*** Input material Section Begins ***

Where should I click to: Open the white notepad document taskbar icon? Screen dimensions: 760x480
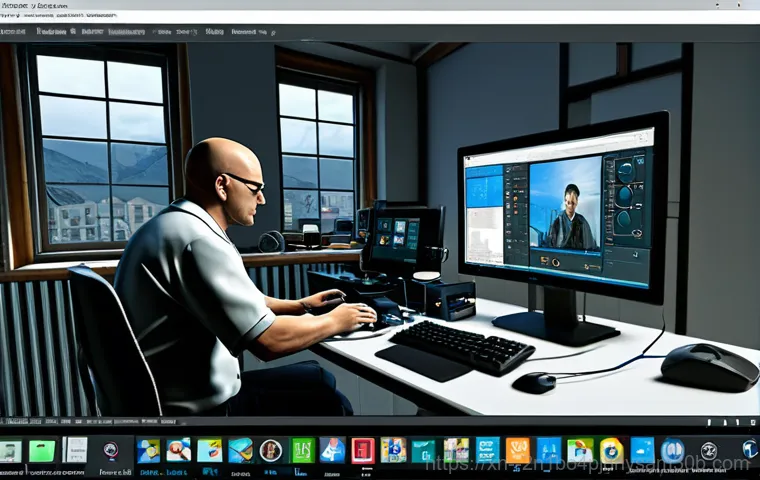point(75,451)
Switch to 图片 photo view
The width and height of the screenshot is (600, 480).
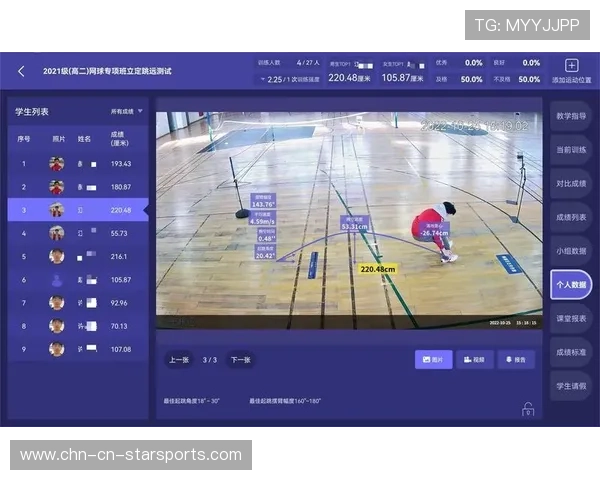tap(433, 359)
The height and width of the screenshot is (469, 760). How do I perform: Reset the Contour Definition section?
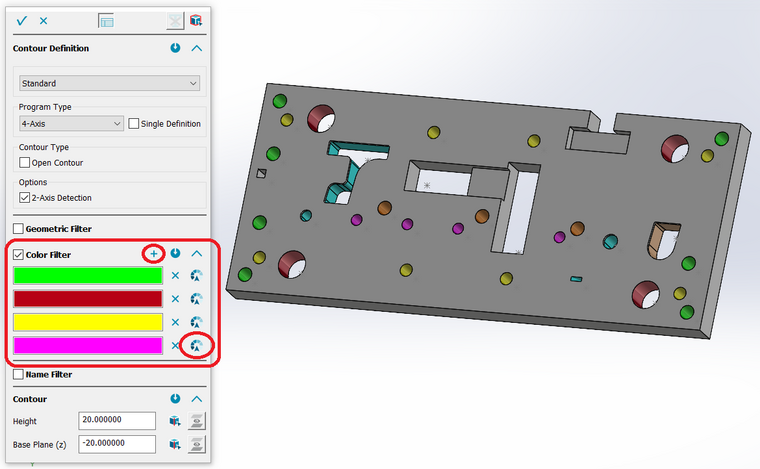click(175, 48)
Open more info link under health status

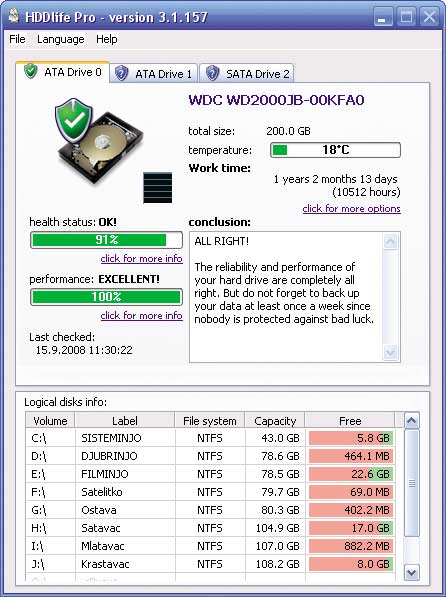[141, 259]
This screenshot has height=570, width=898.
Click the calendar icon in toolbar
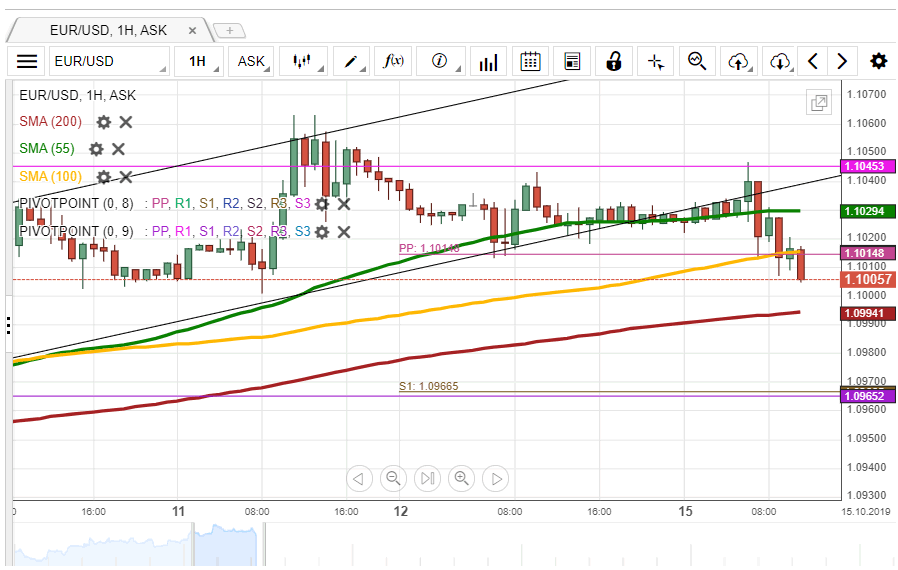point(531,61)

*** Input material Section Ends ***

> **Goal of the exercise**
Word for word, print out all of the records above; pass over the pictures.

> **Answer area**
Where should I click to: Open the white notepad document taskbar icon? Screen dimensions: 760x480
point(75,451)
Switch to 图片 photo view
The width and height of the screenshot is (600, 480).
tap(433, 359)
The height and width of the screenshot is (469, 760). How do I perform: Reset the Contour Definition section?
click(175, 48)
Open more info link under health status

[141, 259]
This screenshot has height=570, width=898.
Click the calendar icon in toolbar
point(531,61)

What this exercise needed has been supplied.